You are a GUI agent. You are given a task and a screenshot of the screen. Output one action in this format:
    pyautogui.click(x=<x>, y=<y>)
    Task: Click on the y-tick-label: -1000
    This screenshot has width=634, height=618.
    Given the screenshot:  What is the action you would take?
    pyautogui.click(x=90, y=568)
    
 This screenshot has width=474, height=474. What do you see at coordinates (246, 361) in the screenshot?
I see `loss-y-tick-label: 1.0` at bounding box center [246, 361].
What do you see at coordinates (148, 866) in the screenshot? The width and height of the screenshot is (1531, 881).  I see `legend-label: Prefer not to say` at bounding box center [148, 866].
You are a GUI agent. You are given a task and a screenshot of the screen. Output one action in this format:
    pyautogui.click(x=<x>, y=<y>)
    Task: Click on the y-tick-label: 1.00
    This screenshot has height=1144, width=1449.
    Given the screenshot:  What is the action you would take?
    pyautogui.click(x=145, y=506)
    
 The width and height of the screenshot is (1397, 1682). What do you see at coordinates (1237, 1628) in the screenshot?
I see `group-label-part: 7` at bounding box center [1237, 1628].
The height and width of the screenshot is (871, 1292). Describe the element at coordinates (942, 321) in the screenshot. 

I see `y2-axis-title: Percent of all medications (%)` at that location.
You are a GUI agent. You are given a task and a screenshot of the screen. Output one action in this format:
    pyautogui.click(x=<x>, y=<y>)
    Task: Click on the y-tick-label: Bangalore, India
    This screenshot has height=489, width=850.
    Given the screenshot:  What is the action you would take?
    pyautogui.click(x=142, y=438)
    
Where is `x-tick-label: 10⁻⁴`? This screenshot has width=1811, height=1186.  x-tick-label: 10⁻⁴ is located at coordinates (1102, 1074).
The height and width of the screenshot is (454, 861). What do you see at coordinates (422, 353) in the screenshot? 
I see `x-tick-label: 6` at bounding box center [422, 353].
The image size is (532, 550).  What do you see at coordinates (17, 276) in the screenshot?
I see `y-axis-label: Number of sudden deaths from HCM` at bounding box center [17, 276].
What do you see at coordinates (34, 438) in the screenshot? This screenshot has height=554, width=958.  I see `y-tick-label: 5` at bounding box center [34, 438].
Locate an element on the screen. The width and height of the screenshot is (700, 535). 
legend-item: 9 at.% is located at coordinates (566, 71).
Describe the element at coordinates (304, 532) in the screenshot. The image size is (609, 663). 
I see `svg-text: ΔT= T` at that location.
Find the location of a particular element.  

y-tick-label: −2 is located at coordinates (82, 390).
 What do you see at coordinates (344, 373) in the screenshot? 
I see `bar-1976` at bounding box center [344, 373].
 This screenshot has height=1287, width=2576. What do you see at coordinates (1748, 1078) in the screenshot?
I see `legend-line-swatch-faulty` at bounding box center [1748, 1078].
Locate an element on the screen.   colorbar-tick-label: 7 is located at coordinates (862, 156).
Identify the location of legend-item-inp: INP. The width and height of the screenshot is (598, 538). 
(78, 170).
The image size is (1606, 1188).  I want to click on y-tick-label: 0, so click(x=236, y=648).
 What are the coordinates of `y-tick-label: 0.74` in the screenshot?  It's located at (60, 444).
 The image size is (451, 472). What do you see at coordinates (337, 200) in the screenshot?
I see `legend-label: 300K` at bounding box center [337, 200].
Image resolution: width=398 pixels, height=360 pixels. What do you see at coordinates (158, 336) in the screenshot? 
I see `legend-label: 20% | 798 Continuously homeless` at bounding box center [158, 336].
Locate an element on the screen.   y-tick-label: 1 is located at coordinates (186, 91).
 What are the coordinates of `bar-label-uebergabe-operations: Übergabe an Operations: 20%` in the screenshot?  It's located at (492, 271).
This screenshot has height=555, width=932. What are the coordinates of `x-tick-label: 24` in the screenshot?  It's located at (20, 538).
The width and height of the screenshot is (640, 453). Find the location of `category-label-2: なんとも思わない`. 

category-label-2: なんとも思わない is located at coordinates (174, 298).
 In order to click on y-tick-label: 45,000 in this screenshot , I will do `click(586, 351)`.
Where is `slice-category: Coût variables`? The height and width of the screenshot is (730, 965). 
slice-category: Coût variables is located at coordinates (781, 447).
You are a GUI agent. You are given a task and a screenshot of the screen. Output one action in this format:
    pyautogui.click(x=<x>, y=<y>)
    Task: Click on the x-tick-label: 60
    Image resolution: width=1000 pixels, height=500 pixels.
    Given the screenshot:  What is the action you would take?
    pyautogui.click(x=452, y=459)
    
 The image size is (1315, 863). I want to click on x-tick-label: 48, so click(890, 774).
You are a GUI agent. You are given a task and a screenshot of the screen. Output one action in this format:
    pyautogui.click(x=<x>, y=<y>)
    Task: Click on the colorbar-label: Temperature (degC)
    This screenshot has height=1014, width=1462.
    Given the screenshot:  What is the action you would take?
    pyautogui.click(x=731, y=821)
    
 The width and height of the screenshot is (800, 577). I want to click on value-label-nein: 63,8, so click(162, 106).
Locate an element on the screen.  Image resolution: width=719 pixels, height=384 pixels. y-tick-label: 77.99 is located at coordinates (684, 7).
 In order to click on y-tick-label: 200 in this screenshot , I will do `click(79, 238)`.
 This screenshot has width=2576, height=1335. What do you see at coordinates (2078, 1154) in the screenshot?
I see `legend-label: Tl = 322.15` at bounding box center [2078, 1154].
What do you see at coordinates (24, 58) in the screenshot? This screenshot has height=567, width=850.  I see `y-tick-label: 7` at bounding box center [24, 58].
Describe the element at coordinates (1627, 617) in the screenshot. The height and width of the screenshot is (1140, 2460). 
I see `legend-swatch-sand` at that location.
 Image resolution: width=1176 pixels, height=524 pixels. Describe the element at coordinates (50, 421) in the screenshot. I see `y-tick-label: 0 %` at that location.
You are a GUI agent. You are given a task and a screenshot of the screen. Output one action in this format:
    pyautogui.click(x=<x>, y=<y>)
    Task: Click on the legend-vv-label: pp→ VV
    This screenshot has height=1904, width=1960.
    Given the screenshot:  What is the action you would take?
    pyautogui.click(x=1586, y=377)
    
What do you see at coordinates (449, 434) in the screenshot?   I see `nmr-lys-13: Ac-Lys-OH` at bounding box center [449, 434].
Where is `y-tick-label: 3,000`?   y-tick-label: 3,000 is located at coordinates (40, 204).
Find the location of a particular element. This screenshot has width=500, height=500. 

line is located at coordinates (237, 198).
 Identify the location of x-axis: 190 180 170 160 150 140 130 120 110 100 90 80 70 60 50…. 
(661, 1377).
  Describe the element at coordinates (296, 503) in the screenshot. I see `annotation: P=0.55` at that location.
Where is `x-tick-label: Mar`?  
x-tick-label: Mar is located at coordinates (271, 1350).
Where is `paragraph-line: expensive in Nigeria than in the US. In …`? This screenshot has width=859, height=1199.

**TO-DO ITEM**
Format the lines of the rows above as a JSON list of strings, one string per line, with blank lines left out. Begin at the line that has "In order to click on y-tick-label: 45,000" and stop after the line that has "coordinates (684, 7).".

**OUTPUT FOR THIS EXERCISE**
[
  " In order to click on y-tick-label: 45,000 in this screenshot , I will do `click(586, 351)`.",
  "Where is `slice-category: Coût variables`? The height and width of the screenshot is (730, 965). ",
  "slice-category: Coût variables is located at coordinates (781, 447).",
  "You are a GUI agent. You are given a task and a screenshot of the screen. Output one action in this format:",
  "    pyautogui.click(x=<x>, y=<y>)",
  "    Task: Click on the x-tick-label: 60",
  "    Image resolution: width=1000 pixels, height=500 pixels.",
  "    Given the screenshot:  What is the action you would take?",
  "    pyautogui.click(x=452, y=459)",
  " The image size is (1315, 863). I want to click on x-tick-label: 48, so click(890, 774).",
  "You are a GUI agent. You are given a task and a screenshot of the screen. Output one action in this format:",
  "    pyautogui.click(x=<x>, y=<y>)",
  "    Task: Click on the colorbar-label: Temperature (degC)",
  "    This screenshot has height=1014, width=1462.",
  "    Given the screenshot:  What is the action you would take?",
  "    pyautogui.click(x=731, y=821)",
  " The width and height of the screenshot is (800, 577). I want to click on value-label-nein: 63,8, so click(162, 106).",
  "Locate an element on the screen.  Image resolution: width=719 pixels, height=384 pixels. y-tick-label: 77.99 is located at coordinates (684, 7)."
]